Hypable, an online reviewing site, praised the book's romance and characters, saying that, "As the fourth book in the Pandava Quintet comes to a close, I already mourn the end of this fantastic series. Sure, we have one book left, and a year to bask in the light from the City of Gold, but I'll never be ready to say farewell to Aru, Kristina, Yashika, Fop, and the others (yes, even Bolly)."

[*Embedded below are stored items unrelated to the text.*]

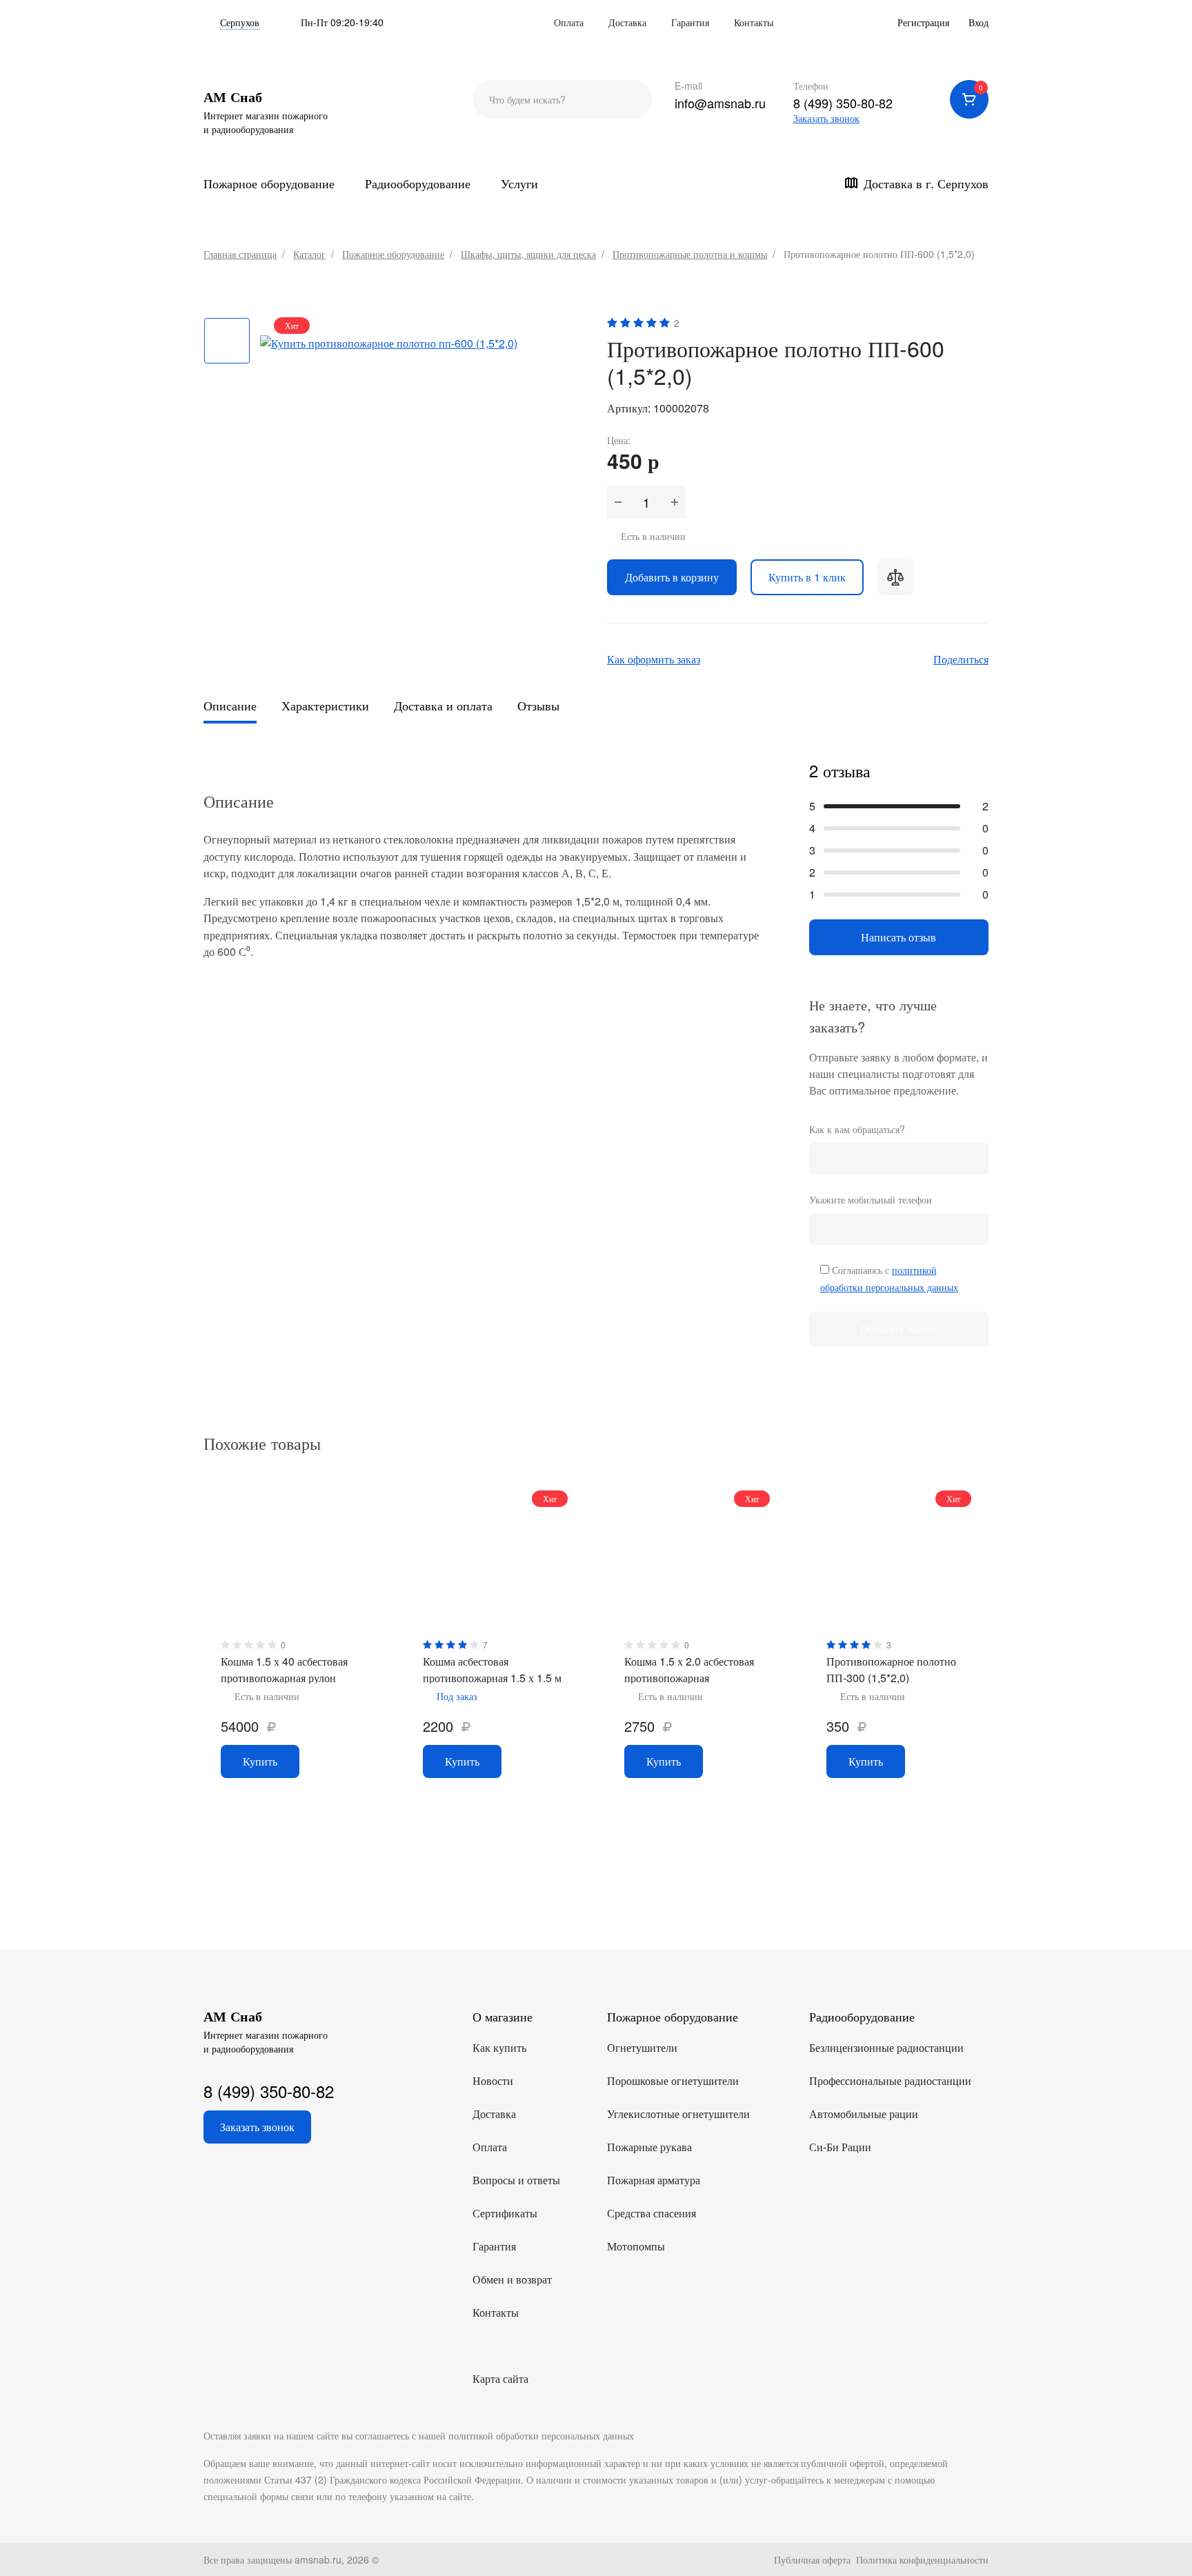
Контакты (753, 22)
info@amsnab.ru (720, 103)
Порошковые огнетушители (673, 2080)
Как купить (499, 2047)
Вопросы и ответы (516, 2180)
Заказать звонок (826, 117)
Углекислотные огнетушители (678, 2113)
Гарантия (690, 22)
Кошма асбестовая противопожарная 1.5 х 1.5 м (492, 1669)
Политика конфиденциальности (922, 2559)
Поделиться (961, 659)
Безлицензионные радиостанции (886, 2047)
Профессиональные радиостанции (890, 2080)
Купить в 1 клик (807, 577)
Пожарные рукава (649, 2147)
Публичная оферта (812, 2559)
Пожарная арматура (653, 2180)
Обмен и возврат (512, 2279)
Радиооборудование (417, 183)
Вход (978, 22)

The Laughing Place stated, "Ratcheting up the tension and suspense throughout the book, author Roshani Chokshi has a difficult task with Aru Shah and the City of Gold. She must maintain a high bar set from the publication of her first book in the series, but not give away too much prior to the fifth and final book to come. Chokshi has done a brilliant job in taking each book as not only a chance to help the Pandavas grow in their skills but help them grow emotionally."

Publishers Weekly put Aru Shah and the City of Gold in its list of Noteworthy Picture Book and Novel Sequels: April 2021.

==Sequel==

Aru Shah and the City of Gold is the fourth installment in the Pandava Quintet series by Roshani Chokshi. A final sequel named Aru Shah and the Nectar of Immortality was published on April 5, 2022.